The Seahawks, March Madness, and the NFL Playoffs

January 6, 2011

seahawks-logoLast Sunday, two teams from a lousy division played a game for the right to be in the NFL Playoffs. The Seahawks beat St. Louis and, despite their 7-9 record, they’re now the NFC West champs and part of the 12-team playoff tournament. Their reward is a game against the defending Super Bowl champs.

Every year (for the past few years), March Madness begins with two teams from lousy conferences playing on a Tuesday evening for the right to join the NCAA basketball tournament. It’s called a “play-in” game and the winner gets a date with the top overall seed in the tourney.

Even before this play-in game began, March Madness always included (and usually still does) a couple no-name, lousy basketball teams with won-loss records of 12-18 or 15-17 who either A) managed to get hot at the right time, B) come from bad conferences, or C) both of the above.

When this happens in March Madness, people love it. The underdog! The drama of a 16-seed trying to beat a 1-seed. David vs. Goliath and all that stuff.

For some reason, now that it’s happened in the NFL, people are posting on message boards, calling sports radio, tweeting, Facebooking, writing articles and blog posts and who-knows-what-else about what a joke it is that the Seahawks are in the playoffs, how embarrassing it is, how unfair it is, yadda-yadda-yadda. (Even Seahawks fans are doing this!)

Get over it.

It’s football. It’s a game. It’s not sacred. If you’re offended by a 7-9 team making the NFL playoffs, your priorities are really warped.

If you’re a Seahawks fan, relax and enjoy. They’ll lose by about 25 points, but it’s all good. They won the division. Sure beats the heck out of another 4- or 5-win season, doesn’t it?

Go Hawks!

4 Comments

  • Reply David Mihm January 6, 2011 at 10:51 pm

    I don’t have a problem with a 7-9 team making the playoffs. They played the schedule that was in front of them, and there weren’t any better teams in their division. Fine.

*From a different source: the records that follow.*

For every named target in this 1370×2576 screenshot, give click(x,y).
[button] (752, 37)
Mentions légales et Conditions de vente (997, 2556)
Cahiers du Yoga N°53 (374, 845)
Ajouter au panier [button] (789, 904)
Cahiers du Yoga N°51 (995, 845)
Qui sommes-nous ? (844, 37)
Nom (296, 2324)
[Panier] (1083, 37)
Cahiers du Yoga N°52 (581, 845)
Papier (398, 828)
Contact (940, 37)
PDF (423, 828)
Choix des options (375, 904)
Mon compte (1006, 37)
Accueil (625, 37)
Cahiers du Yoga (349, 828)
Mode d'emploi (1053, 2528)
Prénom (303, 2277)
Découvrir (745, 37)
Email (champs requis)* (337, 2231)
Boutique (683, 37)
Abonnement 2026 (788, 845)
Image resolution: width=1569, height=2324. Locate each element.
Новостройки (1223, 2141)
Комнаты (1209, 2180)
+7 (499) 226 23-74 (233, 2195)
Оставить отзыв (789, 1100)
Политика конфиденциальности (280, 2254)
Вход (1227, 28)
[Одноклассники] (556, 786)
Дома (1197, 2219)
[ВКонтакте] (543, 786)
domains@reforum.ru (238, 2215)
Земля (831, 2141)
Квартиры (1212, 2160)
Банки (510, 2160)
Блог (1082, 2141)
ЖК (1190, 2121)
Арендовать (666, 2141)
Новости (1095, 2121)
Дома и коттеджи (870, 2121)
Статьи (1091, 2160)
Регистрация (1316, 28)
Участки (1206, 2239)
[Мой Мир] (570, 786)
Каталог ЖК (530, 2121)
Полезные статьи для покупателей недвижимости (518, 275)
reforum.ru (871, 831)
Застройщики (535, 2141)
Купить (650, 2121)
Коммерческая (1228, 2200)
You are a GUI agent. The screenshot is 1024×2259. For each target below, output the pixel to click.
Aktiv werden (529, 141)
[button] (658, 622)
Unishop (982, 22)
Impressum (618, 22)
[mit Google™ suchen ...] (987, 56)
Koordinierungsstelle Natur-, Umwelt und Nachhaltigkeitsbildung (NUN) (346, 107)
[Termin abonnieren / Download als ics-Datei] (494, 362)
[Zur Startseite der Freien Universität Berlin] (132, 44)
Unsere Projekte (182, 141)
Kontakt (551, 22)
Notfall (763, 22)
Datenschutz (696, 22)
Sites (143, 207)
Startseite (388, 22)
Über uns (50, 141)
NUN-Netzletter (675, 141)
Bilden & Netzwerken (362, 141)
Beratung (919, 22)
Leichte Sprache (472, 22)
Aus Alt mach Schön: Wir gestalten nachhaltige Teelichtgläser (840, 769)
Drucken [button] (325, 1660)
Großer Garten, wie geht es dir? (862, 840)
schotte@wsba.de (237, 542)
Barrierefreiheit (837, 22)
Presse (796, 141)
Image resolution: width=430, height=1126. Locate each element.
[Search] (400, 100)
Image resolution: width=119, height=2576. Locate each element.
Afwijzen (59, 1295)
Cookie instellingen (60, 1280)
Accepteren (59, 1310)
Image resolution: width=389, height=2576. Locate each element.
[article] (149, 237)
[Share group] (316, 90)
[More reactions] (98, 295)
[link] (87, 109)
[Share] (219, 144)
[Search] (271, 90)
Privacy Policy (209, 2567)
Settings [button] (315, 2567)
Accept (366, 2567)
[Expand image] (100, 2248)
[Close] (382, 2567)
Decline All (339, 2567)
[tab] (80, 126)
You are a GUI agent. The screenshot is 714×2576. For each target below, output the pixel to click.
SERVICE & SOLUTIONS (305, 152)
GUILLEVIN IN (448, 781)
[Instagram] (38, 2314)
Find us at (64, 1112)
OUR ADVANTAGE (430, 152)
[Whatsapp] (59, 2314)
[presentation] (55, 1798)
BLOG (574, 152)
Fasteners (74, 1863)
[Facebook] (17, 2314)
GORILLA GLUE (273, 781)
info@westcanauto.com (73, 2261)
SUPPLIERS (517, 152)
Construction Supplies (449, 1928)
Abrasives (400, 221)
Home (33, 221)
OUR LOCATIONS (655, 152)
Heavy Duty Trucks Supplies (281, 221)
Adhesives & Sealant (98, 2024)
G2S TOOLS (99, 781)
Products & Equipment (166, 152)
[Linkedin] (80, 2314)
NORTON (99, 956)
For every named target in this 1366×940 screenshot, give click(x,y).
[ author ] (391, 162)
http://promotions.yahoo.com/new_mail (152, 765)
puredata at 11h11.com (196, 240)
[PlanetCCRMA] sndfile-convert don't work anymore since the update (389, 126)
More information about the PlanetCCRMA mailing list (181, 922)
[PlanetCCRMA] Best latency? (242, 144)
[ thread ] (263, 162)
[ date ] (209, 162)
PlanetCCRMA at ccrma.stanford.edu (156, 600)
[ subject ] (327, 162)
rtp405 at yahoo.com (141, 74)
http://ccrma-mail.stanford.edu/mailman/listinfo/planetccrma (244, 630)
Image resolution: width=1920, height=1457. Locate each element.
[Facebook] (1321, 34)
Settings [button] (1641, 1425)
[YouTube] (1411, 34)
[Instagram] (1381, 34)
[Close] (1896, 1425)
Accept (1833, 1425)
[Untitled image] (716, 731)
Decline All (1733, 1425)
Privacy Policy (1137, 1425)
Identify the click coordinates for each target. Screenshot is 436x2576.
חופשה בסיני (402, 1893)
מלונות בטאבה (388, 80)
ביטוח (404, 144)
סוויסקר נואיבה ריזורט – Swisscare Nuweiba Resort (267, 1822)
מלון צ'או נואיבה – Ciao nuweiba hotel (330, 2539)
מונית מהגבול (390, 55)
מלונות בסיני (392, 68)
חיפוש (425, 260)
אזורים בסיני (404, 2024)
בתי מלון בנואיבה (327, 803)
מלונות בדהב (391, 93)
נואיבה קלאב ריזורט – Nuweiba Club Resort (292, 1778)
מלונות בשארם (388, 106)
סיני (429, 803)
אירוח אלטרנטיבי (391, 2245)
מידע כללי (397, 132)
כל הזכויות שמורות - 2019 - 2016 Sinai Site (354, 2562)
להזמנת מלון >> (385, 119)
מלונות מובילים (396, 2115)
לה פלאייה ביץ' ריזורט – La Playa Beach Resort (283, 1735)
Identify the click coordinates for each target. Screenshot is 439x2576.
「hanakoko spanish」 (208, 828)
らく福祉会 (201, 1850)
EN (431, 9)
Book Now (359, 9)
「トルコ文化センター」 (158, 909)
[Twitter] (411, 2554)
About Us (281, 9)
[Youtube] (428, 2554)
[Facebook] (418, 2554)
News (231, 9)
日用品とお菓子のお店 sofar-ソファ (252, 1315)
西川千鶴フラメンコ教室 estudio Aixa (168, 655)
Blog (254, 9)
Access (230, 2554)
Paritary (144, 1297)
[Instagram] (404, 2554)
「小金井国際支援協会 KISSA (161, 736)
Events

    What I DO have a problem with is the fact that they get to HOST A FRICKIN PLAYOFF GAME. Extending the analogy to March Madness, you don’t see Prairie View A&M or Coppin State getting to host UConn, Duke, etc. for the first two rounds. They have to go to a “neutral” site usually in the protected seed’s back yard. If this game were being played in, say, Houston, I’d have no problem with it.

    • Reply Matt January 7, 2011 at 2:20 pm

      Okay, well now you’re changing the subject a little bit here. What about the other major sports and home-field advantage? Pretty sure in baseball that wild card teams are on the road in the 1st round. NBA … don’t division winners get home court in 1st round even if opponent has a better overall record? And I have no clue how NHL does it.

      I have no problem with division winners getting home games. But my main argument in the post was just about deserving to be in or not.

  • Reply David Mihm January 7, 2011 at 2:33 pm

    Not changing the subject at all! You brought up the NCAA example, and I think it is extremely analogous. Each conference winner (the low-major auto bids) is equivalent to a low-major division in the NFL (NFC West). I think it’s ridiculous that a better team has to go on the road.

    • Reply Matt January 7, 2011 at 2:37 pm

      You changed the subject from whether they belong to whether they should have a home game or not. You even opened up by saying you don’t have a problem with them being in the playoffs, then changed the subject. So there!